──────── AVAILABLE DATA ────────
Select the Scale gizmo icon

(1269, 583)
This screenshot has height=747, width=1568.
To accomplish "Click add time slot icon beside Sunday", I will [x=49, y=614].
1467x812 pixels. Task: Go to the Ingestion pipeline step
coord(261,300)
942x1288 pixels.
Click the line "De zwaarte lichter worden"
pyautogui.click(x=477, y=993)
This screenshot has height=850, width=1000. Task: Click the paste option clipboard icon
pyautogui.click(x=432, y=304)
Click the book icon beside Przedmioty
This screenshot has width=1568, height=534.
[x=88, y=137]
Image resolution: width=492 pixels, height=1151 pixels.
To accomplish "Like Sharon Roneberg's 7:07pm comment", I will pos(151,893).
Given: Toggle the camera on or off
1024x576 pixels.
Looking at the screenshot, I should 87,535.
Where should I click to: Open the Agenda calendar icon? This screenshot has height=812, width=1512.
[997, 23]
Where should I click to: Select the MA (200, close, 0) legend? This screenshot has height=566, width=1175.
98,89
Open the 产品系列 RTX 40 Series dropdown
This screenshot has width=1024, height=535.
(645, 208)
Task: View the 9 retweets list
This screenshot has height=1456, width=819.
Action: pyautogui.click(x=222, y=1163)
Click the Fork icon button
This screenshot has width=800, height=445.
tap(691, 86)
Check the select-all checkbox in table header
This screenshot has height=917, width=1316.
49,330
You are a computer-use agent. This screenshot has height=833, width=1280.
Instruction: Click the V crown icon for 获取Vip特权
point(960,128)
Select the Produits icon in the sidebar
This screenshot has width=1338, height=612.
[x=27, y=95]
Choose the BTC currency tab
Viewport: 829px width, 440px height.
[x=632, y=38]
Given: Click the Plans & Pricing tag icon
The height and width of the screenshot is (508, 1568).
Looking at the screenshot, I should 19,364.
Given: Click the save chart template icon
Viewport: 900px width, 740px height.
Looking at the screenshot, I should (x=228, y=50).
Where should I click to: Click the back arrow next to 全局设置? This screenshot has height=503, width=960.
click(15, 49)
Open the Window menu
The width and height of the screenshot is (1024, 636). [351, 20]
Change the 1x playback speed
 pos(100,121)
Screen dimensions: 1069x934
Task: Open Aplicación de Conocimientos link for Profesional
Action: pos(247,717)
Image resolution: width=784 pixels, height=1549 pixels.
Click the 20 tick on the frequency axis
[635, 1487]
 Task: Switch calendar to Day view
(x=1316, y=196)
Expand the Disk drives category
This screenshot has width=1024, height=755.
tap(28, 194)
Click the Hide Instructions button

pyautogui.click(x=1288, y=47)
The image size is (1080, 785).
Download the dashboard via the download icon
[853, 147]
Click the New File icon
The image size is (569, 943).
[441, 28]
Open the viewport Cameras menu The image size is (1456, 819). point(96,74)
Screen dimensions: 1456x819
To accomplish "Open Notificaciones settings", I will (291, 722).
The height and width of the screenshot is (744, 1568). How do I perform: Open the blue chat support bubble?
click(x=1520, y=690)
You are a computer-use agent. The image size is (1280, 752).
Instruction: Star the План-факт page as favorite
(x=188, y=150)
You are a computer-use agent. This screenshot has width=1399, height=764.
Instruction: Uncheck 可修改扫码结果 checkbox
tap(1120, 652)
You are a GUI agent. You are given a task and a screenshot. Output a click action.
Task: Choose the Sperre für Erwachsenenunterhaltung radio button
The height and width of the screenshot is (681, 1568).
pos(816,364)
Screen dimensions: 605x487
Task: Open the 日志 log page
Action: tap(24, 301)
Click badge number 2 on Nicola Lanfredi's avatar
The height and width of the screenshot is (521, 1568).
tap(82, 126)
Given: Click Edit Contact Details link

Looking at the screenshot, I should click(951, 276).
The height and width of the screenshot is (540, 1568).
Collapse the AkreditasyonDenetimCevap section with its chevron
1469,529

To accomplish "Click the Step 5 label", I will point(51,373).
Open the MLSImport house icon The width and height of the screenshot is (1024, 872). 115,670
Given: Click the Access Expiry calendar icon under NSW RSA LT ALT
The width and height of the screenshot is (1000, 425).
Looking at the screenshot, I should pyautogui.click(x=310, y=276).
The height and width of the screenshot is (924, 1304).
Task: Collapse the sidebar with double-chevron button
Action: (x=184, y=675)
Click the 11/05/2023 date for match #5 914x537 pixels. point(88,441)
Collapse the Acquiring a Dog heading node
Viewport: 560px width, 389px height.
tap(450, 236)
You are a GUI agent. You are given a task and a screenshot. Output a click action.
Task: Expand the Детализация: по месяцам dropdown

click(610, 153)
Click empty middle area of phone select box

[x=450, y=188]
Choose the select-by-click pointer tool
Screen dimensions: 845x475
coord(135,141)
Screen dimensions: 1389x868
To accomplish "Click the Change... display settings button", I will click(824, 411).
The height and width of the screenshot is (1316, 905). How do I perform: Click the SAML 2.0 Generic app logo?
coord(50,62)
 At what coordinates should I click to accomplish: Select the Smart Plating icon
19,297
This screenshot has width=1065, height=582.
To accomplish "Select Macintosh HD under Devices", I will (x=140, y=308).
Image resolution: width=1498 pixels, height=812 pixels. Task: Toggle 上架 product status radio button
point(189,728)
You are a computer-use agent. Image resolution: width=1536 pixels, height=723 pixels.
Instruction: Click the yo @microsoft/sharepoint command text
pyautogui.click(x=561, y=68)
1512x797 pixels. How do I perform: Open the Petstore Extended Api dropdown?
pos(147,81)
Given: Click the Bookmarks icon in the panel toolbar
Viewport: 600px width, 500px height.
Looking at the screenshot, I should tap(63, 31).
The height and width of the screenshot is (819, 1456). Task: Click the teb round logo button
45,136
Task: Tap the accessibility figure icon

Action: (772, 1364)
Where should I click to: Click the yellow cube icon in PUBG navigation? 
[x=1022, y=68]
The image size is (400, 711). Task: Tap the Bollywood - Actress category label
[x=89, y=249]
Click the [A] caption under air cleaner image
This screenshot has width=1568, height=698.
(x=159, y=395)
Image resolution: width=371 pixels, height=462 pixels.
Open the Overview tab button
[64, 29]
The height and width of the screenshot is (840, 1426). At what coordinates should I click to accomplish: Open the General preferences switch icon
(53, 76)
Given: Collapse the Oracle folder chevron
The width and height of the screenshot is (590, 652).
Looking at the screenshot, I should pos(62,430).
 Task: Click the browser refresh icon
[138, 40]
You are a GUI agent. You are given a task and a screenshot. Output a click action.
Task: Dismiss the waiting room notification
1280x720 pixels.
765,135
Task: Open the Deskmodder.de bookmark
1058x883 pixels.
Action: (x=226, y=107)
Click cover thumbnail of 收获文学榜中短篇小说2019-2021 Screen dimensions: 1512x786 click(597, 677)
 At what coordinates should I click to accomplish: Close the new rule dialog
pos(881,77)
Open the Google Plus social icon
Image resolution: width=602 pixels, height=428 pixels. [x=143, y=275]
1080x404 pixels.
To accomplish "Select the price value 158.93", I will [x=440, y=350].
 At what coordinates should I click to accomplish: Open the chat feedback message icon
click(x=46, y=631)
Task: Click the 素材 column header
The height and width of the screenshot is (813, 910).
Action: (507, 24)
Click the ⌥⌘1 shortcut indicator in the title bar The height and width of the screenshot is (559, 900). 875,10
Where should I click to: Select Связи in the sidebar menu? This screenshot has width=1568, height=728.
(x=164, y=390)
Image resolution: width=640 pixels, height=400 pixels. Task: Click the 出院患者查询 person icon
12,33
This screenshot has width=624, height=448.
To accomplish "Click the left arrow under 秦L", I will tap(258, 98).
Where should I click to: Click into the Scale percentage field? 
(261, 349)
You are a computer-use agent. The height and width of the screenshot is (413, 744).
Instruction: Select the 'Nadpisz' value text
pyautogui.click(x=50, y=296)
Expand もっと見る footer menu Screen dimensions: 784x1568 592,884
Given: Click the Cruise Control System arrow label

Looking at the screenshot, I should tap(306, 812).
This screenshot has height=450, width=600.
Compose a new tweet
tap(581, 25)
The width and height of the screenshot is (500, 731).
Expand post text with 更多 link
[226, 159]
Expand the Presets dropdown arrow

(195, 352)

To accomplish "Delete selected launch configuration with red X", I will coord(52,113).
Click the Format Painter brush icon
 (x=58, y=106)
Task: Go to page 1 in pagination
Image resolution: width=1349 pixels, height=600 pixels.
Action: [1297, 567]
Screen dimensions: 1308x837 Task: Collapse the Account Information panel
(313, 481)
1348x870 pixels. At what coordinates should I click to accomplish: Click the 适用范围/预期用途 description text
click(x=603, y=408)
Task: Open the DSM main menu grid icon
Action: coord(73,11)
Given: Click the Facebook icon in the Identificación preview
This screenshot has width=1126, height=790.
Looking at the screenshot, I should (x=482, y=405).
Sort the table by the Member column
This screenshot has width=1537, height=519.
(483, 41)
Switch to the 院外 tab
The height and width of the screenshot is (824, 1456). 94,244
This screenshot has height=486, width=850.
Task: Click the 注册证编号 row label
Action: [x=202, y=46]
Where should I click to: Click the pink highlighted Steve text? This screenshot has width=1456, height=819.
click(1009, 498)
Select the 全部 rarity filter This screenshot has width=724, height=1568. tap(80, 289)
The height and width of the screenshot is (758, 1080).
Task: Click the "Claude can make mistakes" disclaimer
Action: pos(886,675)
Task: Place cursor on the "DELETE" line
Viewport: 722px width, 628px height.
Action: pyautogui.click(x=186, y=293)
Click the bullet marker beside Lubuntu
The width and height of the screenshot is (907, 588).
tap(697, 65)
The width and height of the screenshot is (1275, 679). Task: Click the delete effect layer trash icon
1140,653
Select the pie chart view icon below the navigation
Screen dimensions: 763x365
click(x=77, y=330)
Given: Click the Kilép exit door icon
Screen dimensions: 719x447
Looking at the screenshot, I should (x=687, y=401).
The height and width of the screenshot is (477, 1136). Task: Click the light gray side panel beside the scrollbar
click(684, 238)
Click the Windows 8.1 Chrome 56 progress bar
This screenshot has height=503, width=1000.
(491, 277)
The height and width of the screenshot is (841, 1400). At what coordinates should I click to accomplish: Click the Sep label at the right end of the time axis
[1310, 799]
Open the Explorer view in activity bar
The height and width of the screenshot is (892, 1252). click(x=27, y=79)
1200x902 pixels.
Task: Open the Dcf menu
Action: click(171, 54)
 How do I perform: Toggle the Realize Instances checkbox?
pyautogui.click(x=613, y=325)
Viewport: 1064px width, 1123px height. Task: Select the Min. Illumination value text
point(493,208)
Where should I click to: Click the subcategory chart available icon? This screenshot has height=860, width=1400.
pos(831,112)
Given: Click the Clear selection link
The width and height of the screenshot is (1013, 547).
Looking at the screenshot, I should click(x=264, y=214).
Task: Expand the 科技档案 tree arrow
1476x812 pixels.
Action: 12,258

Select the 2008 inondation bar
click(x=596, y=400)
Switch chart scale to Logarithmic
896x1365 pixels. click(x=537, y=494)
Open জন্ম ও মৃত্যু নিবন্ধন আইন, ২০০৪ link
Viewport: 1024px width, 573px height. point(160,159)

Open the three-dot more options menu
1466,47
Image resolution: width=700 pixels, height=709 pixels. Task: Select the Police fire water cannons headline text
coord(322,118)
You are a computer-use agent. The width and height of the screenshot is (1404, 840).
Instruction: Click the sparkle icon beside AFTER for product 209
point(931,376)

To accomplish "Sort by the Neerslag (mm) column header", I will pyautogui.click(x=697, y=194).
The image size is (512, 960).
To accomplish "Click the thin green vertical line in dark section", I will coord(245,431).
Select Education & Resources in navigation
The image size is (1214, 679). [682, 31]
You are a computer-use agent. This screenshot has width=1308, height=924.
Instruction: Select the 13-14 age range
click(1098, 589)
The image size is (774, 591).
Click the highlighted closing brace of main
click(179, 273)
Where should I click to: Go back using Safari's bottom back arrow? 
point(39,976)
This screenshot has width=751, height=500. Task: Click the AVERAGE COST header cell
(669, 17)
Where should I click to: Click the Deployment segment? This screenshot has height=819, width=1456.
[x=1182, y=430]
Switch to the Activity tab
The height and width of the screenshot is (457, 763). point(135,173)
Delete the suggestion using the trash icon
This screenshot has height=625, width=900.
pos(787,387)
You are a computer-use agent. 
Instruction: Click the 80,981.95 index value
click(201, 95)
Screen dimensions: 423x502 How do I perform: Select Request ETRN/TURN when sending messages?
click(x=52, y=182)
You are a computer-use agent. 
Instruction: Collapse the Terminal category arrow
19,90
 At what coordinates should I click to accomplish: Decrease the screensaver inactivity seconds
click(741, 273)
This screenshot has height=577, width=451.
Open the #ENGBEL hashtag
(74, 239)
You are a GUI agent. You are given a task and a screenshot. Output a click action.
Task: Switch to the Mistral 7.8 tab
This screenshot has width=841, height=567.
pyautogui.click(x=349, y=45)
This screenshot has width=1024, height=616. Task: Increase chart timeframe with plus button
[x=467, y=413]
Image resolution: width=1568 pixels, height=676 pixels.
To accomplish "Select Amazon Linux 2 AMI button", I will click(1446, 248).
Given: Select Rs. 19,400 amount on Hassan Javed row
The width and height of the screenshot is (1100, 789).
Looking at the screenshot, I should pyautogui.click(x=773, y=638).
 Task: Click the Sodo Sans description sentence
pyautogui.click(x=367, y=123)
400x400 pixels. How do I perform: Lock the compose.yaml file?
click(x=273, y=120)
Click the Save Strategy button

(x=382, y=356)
────────
* [AIM OF THE EXERCISE]: Give the rows above, from the line with "You are a computer-use agent. The width" to the line with "click(1098, 589)", as a JSON list of strings with one string per line and blank lines omitted.

* [ANSWER TO THIS EXERCISE]:
[
  "You are a computer-use agent. The width and height of the screenshot is (1404, 840).",
  "Instruction: Click the sparkle icon beside AFTER for product 209",
  "point(931,376)",
  "To accomplish \"Sort by the Neerslag (mm) column header\", I will pyautogui.click(x=697, y=194).",
  "The image size is (512, 960).",
  "To accomplish \"Click the thin green vertical line in dark section\", I will coord(245,431).",
  "Select Education & Resources in navigation",
  "The image size is (1214, 679). [682, 31]",
  "You are a computer-use agent. This screenshot has width=1308, height=924.",
  "Instruction: Select the 13-14 age range",
  "click(1098, 589)"
]